Blue whales 'shot' in the name of science samples

GIANTS:  A blue whale photographed in the Ross Sea, where the population of the world’s largest animal is being surveyed.
GIANTS: A blue whale photographed in the Ross Sea, where the population of the world’s largest animal is being surveyed.

Shooting at blue whales from a small boat to obtain tissue samples was one of the tasks for Nelson-based marine scientist Carlos Olavarria in a breakthrough research voyage to the Ross Sea earlier this year.

The seven-week voyage, run by the Antarctic Blue Whale Project, was undertaken by the Nelson deepsea trawler Amaltal Explorer, which carried an 18-strong international science team.

The ship was chartered by the Australian Government and scientific co-ordinator Victoria Wadley described the expedition's results as "successful beyond our wildest dreams".

It was the first time acoustic science has been used to track vocalising whales and the team was delighted with the progress made in surveying the population of the world's largest animal, and the largest to have ever lived.
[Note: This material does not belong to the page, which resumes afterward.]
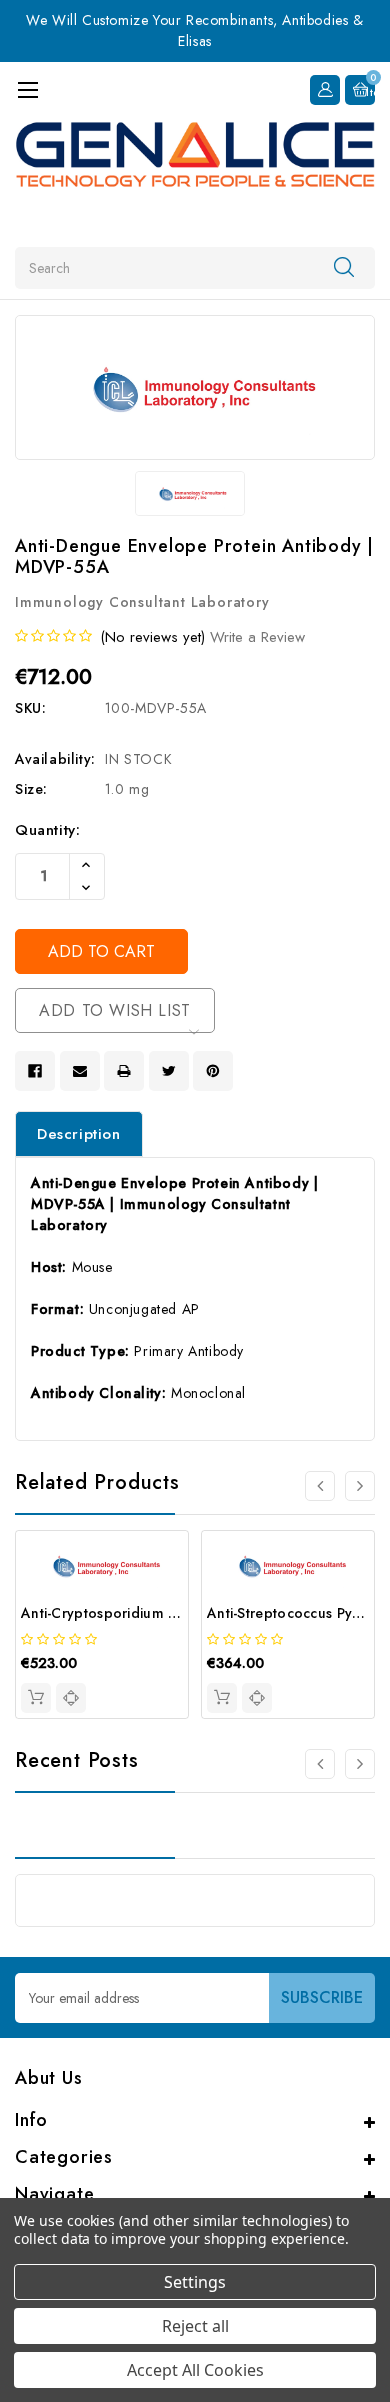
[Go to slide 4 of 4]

Dr Olavarria, who was on board as an observer, photographer and sampler, is to describe the voyage in an illustrated talk for the Nelson Science Society on Tuesday night.

He said his observer role was spotting whales from the ship's upper bridge, using special binoculars and angle boards so they could be tracked. As photographer he took pictures so that the whales could be individually identified through their distinctive pigmentation patterns near the dorsal fin.

"As sampler my work involved the collection of small pieces of skin for genetic analyses, using a dart propelled by a modified rifle, which floats in the surface of the water after hitting the whales and bouncing back."

The acoustic techniques enabled scientists to track the whales at long distances, sometimes hundreds of kilometres, reducing search time and producing much greater data than before.

He would use pictures, video and graphics in his presentation, which would review the history of blue whale exploitation in Antarctica, highlighting the specie's conservation values, and describe the survey, Dr Olavarria said.

"Finally I'll talk a bit about New Zealand blue whales."

It is estimated that up to 300,000 blue whales were killed during the commercial whaling area, with the population reduced to between a few hundred and a few thousand.

It remains on the critically endangered list.

The expedition, which ended in mid-March, obtained tissue samples from 23, and established photo ID for 57.

The talk is on Tuesday night at 7.30pm in room A211 at NMIT, with access off the Alton St carpark in Nelson. All welcome. Non-members $2.